Swedish coast guard investigates when oil spill was reported
The Swedish Coast Guard is trying to find out how and when the alarm from Denmark of the large oil spill following the collision of two vessels off the island of Tjörn in southwest Sweden two weeks ago, Swedish News Agency TT reports.
On September 10, a Maltese bulk carrier and a Belgian fishing boat collided off the coast of Denmark, near the province of Jutland, a peninsula that juts out of northern Europe toward the rest of Scandinavia.
Coast guard spokesperson Lotta Brandström told TT that the rescue agency is trying to ascertain where and from whom the first alarm was made. The large quantity of oil floating ashore on the Swedish west coast is assumed to come from the collision, and the coast guard has received criticism for not responding adequately.
Clean up work continues
So far the coast guard has removed 360 tons of oil from the Tjörn area. One ton equals about one cubic meter of oil, and the work will continue through the weekend.
“We have all possible resources working on this,” Kalle Isaksson, a coast guard press officer working in Gothenburg told TT.
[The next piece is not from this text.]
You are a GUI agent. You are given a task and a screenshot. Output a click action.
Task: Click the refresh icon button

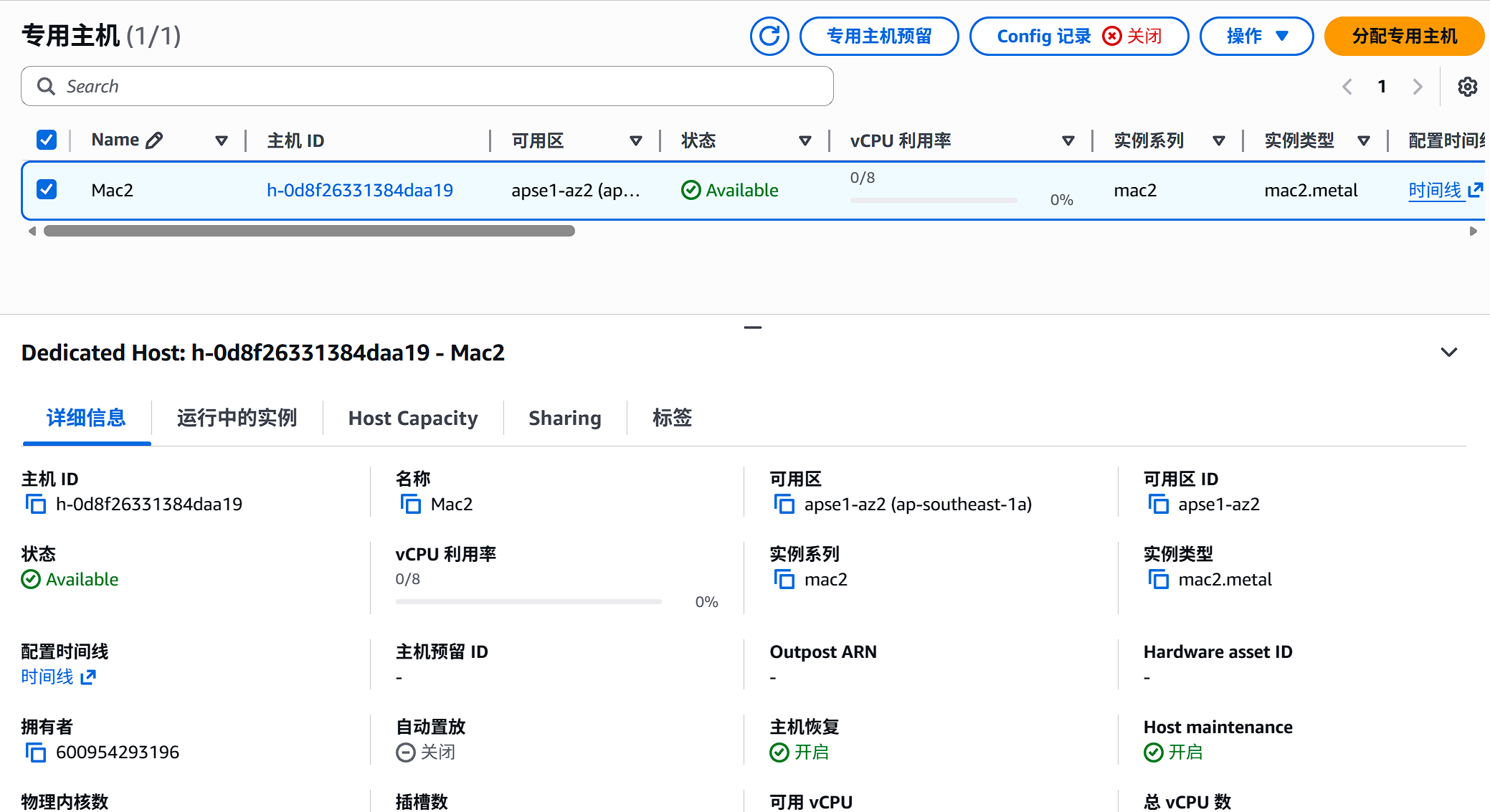click(769, 36)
He said 40 people and about 10 vessels are working near Tjörn pumping up oil or removing it with excavators. “In addition, there are at least 80 people from the Swedish National Home Guard (an Army unit made up of volunteers) and municipal safety workers helping out,” Isaksson said.
The Coast Guard also has 20 people and several ships in the water outside Strömstad, where oil was discovered, mostly on the island of Råssö.
TT writes that according to newspaper Dagens Nyheter, the Danish coast guard said it told Sweden and Norway of the oil spill on September 10, the day of the collision. The Swedish Coast Guard, however, said it was first informed on September 14, a day before it became clear oil was floating ashore on Tjörn and surrounding islands.
This is the worst oil spill on Swedish territory in 25 years.